—Mal fario, que seamos trece en el expediente, mal fario. Trece, el número de la mala sombra, y el de las menores.
Hortensia deja de escribir y se lleva el extremo del lápiz a la boca.
—No te hagas sangre pensando en eso, Hortensia.
Pero Reme no puede dejar de pensar en las trece menores, aunque le pida a Hortensia que no piense en ellas. Se las llevaron a la capilla en la medianoche del día siguiente al juicio, el cuatro de agosto. Ya podemos acostarnos, había dicho Anita después de esperar hasta las doce. Anita no se durmió, pero a Victoria y a Martina las tuvieron que despertar para llevárselas. Reme piensa en aquel cuatro de agosto. Recuerda la palidez de la funcionaria que fue a buscarlas, el susto que llevaba en el cuerpo tapado con la capa azul marino. Recuerda que Victoria comenzó a llorar cuando la despertaron. Abrazó a una compañera y lloró el desconsuelo de su madre, su hijo mayor acababa de morir en comisaría, y ella y Gregorio, los dos hijos que le quedaban, morirían al alba. Primero Juan, ahora Goyito y yo, repetía llorando.

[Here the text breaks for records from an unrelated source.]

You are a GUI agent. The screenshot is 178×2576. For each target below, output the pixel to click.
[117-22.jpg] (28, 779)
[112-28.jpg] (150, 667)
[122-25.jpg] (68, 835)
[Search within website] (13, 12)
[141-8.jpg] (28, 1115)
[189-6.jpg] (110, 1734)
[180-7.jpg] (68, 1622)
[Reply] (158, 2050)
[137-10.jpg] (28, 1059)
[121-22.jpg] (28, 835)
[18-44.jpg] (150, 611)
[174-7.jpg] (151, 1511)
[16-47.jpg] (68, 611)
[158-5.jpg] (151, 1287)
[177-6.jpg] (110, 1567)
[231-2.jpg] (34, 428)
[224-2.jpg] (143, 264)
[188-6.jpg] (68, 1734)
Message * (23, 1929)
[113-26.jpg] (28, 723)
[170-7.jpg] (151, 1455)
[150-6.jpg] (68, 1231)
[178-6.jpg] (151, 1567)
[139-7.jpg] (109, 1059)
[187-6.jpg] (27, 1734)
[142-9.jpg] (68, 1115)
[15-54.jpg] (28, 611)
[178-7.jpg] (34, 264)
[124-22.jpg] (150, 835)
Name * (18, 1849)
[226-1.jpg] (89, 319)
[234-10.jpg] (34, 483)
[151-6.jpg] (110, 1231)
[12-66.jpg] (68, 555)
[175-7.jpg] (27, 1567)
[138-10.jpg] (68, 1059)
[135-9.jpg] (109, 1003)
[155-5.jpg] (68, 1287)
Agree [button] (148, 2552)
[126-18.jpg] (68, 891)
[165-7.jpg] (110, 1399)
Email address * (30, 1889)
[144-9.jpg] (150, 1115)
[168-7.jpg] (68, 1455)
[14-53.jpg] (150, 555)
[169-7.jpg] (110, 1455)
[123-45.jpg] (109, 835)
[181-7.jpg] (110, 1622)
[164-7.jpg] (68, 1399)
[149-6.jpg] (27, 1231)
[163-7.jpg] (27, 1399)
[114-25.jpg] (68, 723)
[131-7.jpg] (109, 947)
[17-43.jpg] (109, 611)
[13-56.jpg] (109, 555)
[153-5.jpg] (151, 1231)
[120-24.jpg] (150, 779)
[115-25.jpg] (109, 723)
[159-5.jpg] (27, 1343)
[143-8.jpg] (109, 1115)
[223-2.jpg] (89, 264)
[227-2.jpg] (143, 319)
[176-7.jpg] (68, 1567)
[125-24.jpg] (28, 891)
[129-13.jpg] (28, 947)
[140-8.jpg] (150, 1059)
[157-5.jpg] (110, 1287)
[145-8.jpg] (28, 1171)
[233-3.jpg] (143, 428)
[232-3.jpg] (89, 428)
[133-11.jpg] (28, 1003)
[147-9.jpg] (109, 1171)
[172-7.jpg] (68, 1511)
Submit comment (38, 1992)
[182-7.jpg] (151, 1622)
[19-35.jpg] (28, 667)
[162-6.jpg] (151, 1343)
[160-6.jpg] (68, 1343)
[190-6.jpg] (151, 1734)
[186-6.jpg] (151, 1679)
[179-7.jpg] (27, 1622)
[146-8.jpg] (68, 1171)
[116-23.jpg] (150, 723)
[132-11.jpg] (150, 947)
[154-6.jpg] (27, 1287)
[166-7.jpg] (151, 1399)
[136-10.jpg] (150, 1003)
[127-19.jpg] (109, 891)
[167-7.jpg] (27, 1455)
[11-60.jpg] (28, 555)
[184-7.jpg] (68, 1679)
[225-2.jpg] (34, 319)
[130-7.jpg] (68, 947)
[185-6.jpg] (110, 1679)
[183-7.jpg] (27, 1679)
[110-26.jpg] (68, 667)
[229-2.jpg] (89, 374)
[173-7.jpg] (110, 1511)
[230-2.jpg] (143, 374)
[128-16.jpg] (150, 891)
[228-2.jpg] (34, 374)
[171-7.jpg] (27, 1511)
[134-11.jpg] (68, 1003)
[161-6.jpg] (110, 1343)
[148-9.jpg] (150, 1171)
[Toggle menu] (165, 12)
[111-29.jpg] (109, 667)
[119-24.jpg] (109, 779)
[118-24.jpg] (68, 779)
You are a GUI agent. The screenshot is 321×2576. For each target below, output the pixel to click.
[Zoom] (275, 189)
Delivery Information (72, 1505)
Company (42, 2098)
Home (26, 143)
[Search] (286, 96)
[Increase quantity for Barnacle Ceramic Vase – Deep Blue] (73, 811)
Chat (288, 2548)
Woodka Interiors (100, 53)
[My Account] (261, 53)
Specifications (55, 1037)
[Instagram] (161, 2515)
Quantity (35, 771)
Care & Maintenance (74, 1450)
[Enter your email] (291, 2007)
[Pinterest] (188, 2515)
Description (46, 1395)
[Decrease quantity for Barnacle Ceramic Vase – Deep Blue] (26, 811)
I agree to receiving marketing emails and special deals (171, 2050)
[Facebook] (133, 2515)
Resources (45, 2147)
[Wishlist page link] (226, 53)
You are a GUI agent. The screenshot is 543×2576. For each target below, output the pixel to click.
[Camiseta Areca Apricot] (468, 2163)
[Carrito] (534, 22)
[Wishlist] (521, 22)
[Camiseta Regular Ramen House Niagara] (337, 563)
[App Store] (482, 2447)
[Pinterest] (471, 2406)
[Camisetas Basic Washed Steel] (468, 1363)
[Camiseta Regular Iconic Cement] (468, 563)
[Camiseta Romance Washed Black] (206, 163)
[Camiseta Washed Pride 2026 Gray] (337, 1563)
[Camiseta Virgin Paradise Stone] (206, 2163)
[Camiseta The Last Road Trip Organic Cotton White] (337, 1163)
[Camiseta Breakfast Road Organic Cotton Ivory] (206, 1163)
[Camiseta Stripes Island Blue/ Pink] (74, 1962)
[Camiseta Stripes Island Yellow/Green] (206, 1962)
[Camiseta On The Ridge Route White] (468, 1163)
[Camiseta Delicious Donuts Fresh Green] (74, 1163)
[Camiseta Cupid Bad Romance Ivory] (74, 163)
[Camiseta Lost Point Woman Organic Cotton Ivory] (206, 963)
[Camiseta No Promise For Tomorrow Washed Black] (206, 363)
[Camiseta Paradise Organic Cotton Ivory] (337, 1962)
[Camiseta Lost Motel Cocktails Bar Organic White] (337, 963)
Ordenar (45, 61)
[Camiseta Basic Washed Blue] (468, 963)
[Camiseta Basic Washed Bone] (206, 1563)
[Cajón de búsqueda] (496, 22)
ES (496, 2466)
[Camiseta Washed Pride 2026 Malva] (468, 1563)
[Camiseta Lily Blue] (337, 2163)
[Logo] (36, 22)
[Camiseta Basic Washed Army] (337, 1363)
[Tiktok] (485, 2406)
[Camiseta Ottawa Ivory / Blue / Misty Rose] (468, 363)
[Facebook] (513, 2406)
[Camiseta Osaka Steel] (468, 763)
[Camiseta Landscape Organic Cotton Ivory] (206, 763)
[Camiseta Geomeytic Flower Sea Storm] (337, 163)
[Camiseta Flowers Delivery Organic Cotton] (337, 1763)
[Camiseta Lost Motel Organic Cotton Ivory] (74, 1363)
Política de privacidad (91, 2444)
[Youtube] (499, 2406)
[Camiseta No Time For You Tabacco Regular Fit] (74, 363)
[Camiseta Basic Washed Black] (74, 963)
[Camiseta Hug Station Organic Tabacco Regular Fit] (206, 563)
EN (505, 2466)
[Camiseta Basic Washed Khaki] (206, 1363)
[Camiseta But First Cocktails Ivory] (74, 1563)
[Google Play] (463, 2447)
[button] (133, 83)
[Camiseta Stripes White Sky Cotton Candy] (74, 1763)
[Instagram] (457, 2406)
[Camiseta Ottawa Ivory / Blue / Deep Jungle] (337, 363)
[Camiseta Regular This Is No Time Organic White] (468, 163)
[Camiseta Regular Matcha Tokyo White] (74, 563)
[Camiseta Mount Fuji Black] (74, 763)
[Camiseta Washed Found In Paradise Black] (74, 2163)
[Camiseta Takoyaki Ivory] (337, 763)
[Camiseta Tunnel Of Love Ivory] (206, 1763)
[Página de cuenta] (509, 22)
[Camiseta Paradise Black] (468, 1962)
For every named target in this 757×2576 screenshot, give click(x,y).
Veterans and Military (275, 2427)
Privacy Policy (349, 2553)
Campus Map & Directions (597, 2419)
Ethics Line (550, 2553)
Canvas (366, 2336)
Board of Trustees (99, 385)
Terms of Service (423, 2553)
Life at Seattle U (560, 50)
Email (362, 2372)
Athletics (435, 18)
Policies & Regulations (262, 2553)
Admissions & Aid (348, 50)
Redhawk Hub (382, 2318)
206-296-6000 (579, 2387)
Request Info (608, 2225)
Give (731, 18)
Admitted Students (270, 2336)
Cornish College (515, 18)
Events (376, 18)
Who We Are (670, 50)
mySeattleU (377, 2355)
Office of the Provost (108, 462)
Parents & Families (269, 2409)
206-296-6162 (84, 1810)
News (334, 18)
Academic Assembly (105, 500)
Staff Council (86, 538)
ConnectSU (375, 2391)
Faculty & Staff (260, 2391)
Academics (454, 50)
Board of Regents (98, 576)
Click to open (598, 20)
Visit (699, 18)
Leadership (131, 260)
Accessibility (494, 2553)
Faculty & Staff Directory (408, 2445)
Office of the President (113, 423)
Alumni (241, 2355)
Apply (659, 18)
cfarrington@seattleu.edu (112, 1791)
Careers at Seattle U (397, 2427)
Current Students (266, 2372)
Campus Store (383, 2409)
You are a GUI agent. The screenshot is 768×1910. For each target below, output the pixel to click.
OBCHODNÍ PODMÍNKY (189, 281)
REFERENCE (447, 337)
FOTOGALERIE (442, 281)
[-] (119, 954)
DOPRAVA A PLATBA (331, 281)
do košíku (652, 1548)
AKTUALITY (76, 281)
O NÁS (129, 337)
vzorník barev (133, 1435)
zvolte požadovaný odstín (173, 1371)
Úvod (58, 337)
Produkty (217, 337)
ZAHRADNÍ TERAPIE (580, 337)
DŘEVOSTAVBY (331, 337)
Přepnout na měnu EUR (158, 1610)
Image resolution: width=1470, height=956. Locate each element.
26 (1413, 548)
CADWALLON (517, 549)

Hortensia guarda el cuaderno y el lápiz debajo de su petate. Saca de su bolsa de labor un faldón y lo coloca sobre su vientre para mostrarlo a sus compañeras.
—Ya te queda muy poco.
—No te creas, hay que hacer muchas filas de punto de cruz, para que esté bien fruncidito. Mira.
La niña pelirroja mira el faldón, pero no se atreve a mirar a Hortensia. No la mira a los ojos desde que regresó del juzgado. No se atreve a mirarla. Y no sabe por qué. Quizá tema que Hortensia descubra su miedo a la muerte. O quizá teme descubrir la mirada de la muerte en los ojos de la mujer que va a morir. O tal vez sea pudor y no se atreve a mirarla simplemente por eso, por pudor. Retira la vista de la prenda infantil y se sienta de espaldas a Hortensia. Reme ha sacado también su bolsa de labor, y teje una mantilla blanca.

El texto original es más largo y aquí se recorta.